Endoscopic treatment of CPDO has been successfully performed and reported in infants as a useful alternative in patients with comorbidities who may not tolerate operative interventions.^1–5

Incision of the web by laser or electrocauterization, however, carries the risk of intestinal perforation and damaging the ampulla of Vater. ² Therefore, we opted for balloon dilatation of the CPDO in our case, since it has not been associated with such complications so far.^1,2 The reported major disadvantage of this type of endoscopic treatment is the necessity for multiple sessions of dilatation to reach complete resolution of the obstruction without restenosis. On average, two to four sessions have typically been described as necessary in the literature. ⁴ In our case, we believe that the gastrojejunal feeding tube left in situ prevented restenosis as documented in our case.

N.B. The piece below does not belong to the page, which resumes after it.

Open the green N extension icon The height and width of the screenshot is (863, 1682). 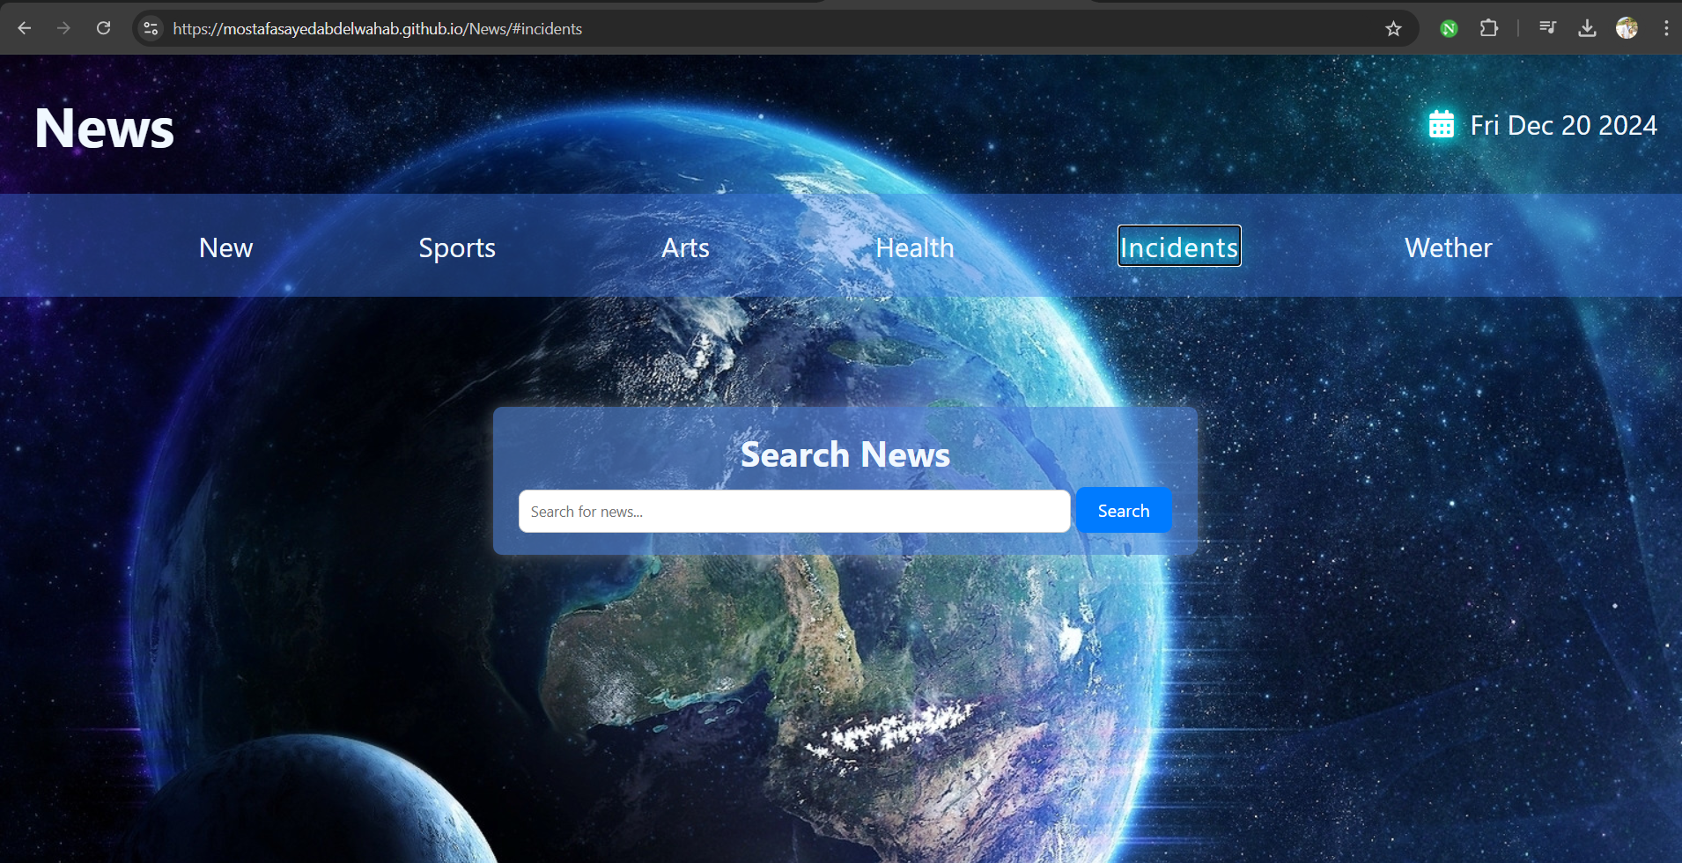(1449, 29)
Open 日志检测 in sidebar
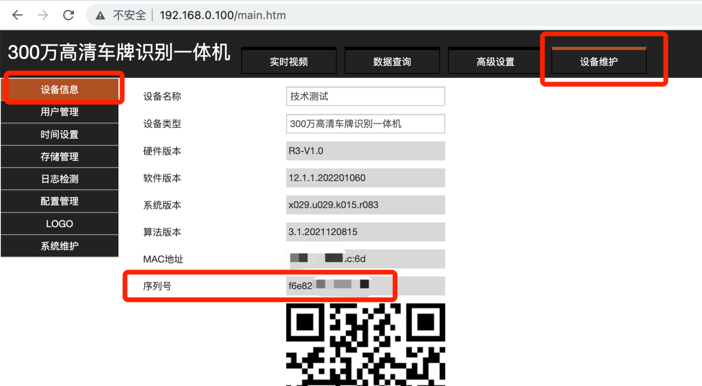 [59, 179]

This case confirms that endoscopic balloon dilatation is a simple and effective method of treating partial duodenal obstruction. There were no complications during the procedure. The primary innovation of our approach is the postprocedural placement of a gastrojejunal tube that allows distal enteral feeding in between the sessions. Hereby, complications such as liver toxic effects of parenteral nutrition and the risk of restenosis in between the sessions may be avoided, and affording all the benefits of enteral feeding.^6,7

Conclusions

Using a gastrojejunal tube after endoscopic balloon dilatation of a duodenal web to keep the lumen open after dilatation provides a mean of enteral feeding while dilatations are performed. It also may lower the risk of restenosis. This technique should be considered in patients with comorbidities and considerable surgical risk that have a gastrostomy in place. Further studies on the potential benefits of this technique are warranted, realizing that the constellation of CPDO and presence of a gastrostomy is rare.